Friday, December 18, 2009

CONVERSAS AO ALMOÇO

- O que se vê é que toda a gente critica mas ninguém avança com soluções. O que há mais neste país são Medinas Carreiras.
- Isso é quase verdade. E digo quase porque há quem (poucos é verdade) que têm apresentado propostas com coerência. Podemos discordar delas mas não podemos negar-lhes coerência.
- Mas quem?... Quem é que tem feito propostas?
- O Vítor Bento, por exemplo. Mas outros, como Silva Lopes têm apontado no mesmo sentido: se o euro é forte e a economia portuguesa precisa de aumentar a competitividade que a força do euro lhe retirou, a solução estará, por esse lado, na redução dos salários (ou no congelamento, dependendo da distância temporal pela qual se optar). Além do mais essa redução seria socialmente mais justa (porque geral e proporcional aos rendimentos de cada um) do que o ajustamento que forçosamente será feito pelo crescimento do desemprego e a redução dos salários para os novos empregos. (Já dediquei ao assunto vários apontamentos neste caderno. Veja-se, por exemplo aqui , aqui e aqui. ) Aliás, já Olivier Blanchard, numa conferência do Banco de Portugal realizada em Fevereiro de 2006 na Gulbenkian (vd. aqui ) alertava para as dificuldades de ajustamento de Portugal ao euro e de algumas medidas que se impunham. Mas ninguém que o deveria ter ouvido lhe deu ouvidos.
- Eu compreendo que se tenha de reduzir os salários mas, nesse caso, deveriam ser reduzidos, e não aumentados, os horários de trabalho.
- Meu caro, provavelmente ter-se-á de fazer uma coisa e outra.
- Mas por quê? Com o desemprego a aumentar faz algum sentido aumentar os horários de trabalho?
- Se te referes às últimas notícias acerca do aumento do horário de trabalho para 60 horas semanais nos hipermercados, também não compreendo. Mas a competitividade dos sectores tradicionais, aqueles que vendem horas de trabalho (têxteis, calçado, etc.) passa pela aproximação às condições dos seu concorrentes.
- Dos chineses?
- Dos chineses, por exemplo. Quer queiramos quer não, uma parte muito importante do sector transformador em Portugal compete com eles e outros com condições de trabalho semelhantes. Se não tomamos isso em consideração não evitaremos que continuem a fechar fábricas ao ritmo que temos visto até agora.

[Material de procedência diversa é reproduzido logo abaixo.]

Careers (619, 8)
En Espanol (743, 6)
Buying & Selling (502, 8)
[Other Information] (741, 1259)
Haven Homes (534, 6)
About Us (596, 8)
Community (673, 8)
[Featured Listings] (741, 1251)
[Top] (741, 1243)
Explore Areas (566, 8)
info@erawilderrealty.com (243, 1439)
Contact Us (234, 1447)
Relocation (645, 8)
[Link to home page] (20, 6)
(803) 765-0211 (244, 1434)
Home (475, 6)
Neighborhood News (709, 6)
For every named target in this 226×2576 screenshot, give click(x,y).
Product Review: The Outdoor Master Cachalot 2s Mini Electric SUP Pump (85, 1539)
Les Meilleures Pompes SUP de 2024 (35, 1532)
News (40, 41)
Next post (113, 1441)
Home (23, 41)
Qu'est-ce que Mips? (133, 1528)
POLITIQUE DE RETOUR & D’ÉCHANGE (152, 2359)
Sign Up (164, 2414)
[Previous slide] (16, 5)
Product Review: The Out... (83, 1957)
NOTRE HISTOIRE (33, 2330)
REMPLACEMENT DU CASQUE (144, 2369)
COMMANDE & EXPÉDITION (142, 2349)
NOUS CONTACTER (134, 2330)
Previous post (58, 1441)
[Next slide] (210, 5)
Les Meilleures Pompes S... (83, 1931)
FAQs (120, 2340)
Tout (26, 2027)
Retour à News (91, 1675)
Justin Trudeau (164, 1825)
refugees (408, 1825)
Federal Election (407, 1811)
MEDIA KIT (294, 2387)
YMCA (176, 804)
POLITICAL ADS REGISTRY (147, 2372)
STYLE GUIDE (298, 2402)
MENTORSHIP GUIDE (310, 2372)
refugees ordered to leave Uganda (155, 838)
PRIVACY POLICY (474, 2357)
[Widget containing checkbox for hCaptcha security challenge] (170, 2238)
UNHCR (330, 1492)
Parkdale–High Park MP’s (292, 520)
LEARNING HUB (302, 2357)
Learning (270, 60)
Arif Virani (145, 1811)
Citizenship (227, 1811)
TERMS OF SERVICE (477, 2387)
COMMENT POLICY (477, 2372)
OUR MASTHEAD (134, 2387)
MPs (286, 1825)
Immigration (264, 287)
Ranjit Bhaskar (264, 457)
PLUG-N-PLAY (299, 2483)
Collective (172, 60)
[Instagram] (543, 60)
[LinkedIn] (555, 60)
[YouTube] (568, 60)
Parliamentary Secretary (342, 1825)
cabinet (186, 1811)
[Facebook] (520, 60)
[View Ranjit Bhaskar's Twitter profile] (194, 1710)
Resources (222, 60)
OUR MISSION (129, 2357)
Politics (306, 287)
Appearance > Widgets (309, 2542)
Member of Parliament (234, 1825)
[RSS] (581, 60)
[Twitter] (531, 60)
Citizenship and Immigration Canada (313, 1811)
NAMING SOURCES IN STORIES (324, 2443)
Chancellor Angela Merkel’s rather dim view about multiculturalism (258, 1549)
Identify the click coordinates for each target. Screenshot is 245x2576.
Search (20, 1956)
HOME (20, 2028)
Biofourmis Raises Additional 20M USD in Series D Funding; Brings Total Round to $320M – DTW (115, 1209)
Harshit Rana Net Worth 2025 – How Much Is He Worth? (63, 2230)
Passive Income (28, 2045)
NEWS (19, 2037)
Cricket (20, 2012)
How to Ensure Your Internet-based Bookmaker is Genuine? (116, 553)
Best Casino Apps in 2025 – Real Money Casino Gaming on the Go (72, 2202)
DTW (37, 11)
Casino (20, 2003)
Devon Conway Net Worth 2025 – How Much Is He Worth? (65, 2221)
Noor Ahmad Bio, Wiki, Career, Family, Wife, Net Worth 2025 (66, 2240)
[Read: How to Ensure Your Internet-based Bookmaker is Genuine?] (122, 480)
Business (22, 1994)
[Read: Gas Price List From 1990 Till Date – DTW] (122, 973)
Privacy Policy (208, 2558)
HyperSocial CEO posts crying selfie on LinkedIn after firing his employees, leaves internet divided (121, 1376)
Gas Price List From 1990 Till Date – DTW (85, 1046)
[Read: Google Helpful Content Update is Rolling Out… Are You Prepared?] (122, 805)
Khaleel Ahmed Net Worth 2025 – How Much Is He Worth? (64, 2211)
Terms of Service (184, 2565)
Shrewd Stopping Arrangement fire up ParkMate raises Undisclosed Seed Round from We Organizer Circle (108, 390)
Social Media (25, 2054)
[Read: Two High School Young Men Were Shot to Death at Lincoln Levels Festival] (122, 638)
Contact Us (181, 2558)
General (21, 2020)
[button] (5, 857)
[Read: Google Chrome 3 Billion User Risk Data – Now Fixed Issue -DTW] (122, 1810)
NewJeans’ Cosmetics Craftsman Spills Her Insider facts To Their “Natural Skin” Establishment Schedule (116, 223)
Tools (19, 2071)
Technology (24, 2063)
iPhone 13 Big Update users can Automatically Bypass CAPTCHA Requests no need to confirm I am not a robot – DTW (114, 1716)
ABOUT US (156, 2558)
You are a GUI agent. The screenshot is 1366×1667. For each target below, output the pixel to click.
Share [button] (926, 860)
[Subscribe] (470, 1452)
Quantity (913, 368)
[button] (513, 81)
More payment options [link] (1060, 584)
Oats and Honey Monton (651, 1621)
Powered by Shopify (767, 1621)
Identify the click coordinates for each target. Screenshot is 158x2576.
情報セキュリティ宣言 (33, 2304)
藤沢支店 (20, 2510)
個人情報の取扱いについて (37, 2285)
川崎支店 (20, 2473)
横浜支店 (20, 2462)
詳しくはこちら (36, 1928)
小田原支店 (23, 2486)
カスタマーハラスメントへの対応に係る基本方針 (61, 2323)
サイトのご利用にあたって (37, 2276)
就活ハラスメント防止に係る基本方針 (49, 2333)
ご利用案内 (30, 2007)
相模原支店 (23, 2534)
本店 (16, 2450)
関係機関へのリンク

- Mas porque carga de água é que temos de ter as condições de trabalho dos chineses?
- Porque competimos com eles em alguns sectores que ainda representam uma parte substancial do nosso sector industrial e das exportações.
- E porque é que não impõe a União Europeia restrições às importações chinesas que salvaguardem o nosso modelo social?
- Porque na União Europeia, dos países que estão na zona euro, Portugal tem um handicap que os outros não têm: ainda depende bastante das produções de baixa e média tecnologia. A Alemanha, por exemplo, vê a China sobretudo como um grande mercado para os seus produtos e não uma ameaça para as suas produções. Pelo menos por enquanto.
- E não poderemos, nós unilateralmente, tomar medidas proteccionistas?
- Duvido. E, além do mais, ninguém obriga o consumidor português a comprar produtos chineses. Compra porque é barato. No dia em que houvesse barreiras alfandegárias para estes produtos os preços subiriam na nesma medida. Reduzir-se-ia o poder de compra do consumidor. O problema está no facto de haver quem se dispõe a produzir para nós a preços baixos pelo dinheiro que temos pedido emprestado.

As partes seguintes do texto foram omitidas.